Instrucción: Escribe la continuación del texto sobre el caso de Eluana Englaro, empezando justo después de su última frase.

Texto proporcionado:
Los telediarios de los últimos días nos informan de que el caso de Eluana Englaro divide a Italia. ¿Debe continuar viviendo, o bien hay que desconectarle la sonda nasogástrica por la que recibe el alimento que la mantiene con vida? El Tribunal Supremo italiano ha autorizado la desconexión —una forma de eutanasia, sin lugar a dudas—, mientras que el gobierno de Berlusconi agota todos sus recursos legales para impedirla. Por su parte, el Vaticano se ha pronunciado claramente a favor de que a Eluana se la permita vivir.
Las personas que yacen en la cama de un hospital durante años, por ejemplo tras sufrir un accidente de tráfico —como es el caso de Eluana—, y llevan una vida meramente vegetativa, plantean un dilema ético difícil de resolver. Me parece que, en estos casos, lo primero es examinar con sumo cuidado todas las circunstancias que concurren en la situación de cada una de ellas, y sólo después, y tras una detenida reflexión, atreverse a emitir un juicio. Ahora bien: creo que también es posible ofrecer algunos principios generales.
Ante todo, se impone distinguir el tipo de cuidados que precisan las personas de las que hablamos. Las hay que, aparte de ser alimentadas e hidratadas, requieren una serie de medios tecnológicos para mantenerse con vida artificialmente. Es decir: tales personas no podrían vivir por sí mismas, y tampoco con el simple añadido de la administración de ciertos fármacos. Lo que precisan es un verdadero arsenal —variable en su amplitud— de maquinaria médica que realice las funciones vitales que su cuerpo ya no puede desempeñar. En tal situación, sí que se puede hablar de que se está manteniendo la vida más allá de las posibilidades físicas del organismo, que, por sus propias fuerzas, es incapaz de conservar la vida. Si se dan estas circunstancias, y descartada toda posibilidad razonable de recuperación, me parece que lo más lógico es dejar que la naturaleza siga su curso. Simplemente, a esa persona le ha llegado la hora de morir. Como nos llegará a todos.

Registros del conjunto:

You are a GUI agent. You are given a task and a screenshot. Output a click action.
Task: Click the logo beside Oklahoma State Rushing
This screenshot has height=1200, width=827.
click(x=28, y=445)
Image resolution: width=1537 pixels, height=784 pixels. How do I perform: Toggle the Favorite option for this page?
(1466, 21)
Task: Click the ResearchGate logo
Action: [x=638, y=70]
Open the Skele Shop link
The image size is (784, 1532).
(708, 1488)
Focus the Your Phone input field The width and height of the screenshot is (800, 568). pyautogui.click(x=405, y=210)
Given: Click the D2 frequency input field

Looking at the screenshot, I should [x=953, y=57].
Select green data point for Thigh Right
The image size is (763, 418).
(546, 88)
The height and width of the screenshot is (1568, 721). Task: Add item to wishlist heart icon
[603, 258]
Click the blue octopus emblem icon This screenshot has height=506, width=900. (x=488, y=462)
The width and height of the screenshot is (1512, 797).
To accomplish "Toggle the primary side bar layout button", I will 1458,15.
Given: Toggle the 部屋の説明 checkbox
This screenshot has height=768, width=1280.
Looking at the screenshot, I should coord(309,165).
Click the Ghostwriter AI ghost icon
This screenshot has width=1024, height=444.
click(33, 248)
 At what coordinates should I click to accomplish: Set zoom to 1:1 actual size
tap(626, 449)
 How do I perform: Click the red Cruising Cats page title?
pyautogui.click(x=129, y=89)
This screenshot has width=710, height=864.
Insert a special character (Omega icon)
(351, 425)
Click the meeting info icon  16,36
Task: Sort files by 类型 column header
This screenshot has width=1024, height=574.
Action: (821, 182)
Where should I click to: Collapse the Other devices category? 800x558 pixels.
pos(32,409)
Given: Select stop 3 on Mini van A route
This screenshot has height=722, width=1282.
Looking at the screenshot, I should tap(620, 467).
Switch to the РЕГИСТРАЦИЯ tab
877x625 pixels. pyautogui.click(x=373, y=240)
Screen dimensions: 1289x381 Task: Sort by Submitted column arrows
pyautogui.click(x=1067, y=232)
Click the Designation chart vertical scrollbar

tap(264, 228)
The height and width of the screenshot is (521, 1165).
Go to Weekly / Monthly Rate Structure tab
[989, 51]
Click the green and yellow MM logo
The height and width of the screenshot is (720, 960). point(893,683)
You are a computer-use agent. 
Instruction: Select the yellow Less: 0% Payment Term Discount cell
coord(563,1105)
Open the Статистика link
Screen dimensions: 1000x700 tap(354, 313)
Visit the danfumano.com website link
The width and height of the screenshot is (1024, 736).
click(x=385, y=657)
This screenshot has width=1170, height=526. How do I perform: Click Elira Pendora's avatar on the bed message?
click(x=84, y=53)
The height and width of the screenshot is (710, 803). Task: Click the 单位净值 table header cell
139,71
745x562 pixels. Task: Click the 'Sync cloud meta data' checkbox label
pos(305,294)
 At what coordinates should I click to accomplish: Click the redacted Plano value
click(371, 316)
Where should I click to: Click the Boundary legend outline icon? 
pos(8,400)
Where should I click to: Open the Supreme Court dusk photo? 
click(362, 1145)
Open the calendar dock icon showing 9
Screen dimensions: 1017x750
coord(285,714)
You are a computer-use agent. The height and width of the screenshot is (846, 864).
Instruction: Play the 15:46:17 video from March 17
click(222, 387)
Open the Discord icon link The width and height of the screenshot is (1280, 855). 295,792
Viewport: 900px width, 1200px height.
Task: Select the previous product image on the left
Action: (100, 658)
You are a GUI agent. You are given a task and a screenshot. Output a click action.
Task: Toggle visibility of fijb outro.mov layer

Respuesta a continuación:
Ahora bien: puede ocurrir también —y es el caso de Eluana— que el sujeto, aunque se encuentre en estado vegetativo, se mantenga con vida por sus propios medios biológicos, sin necesitar esos aparatos médicos a los que antes me refería. Lo único que le resulta imprescindible en tal caso es ser alimentado e hidratado, amén de recibir otros cuidados de rigor (higiene, aseo, etc.). Y si lo único que necesita es esto, entonces tiene todo el derecho a vivir. No se le causa ningún mal manteniéndolo con vida gracias a la simple alimentación, ni se le inflige ningún dolor. Es, simplemente, un miembro más de la gran familia humana, que está entre nosotros en unas circunstancias peculiares. Cuidarlo nos supone un coste, pero también nos humaniza. Y esa humanización compensa con creces el esfuerzo y el gasto económico que pueda suponer.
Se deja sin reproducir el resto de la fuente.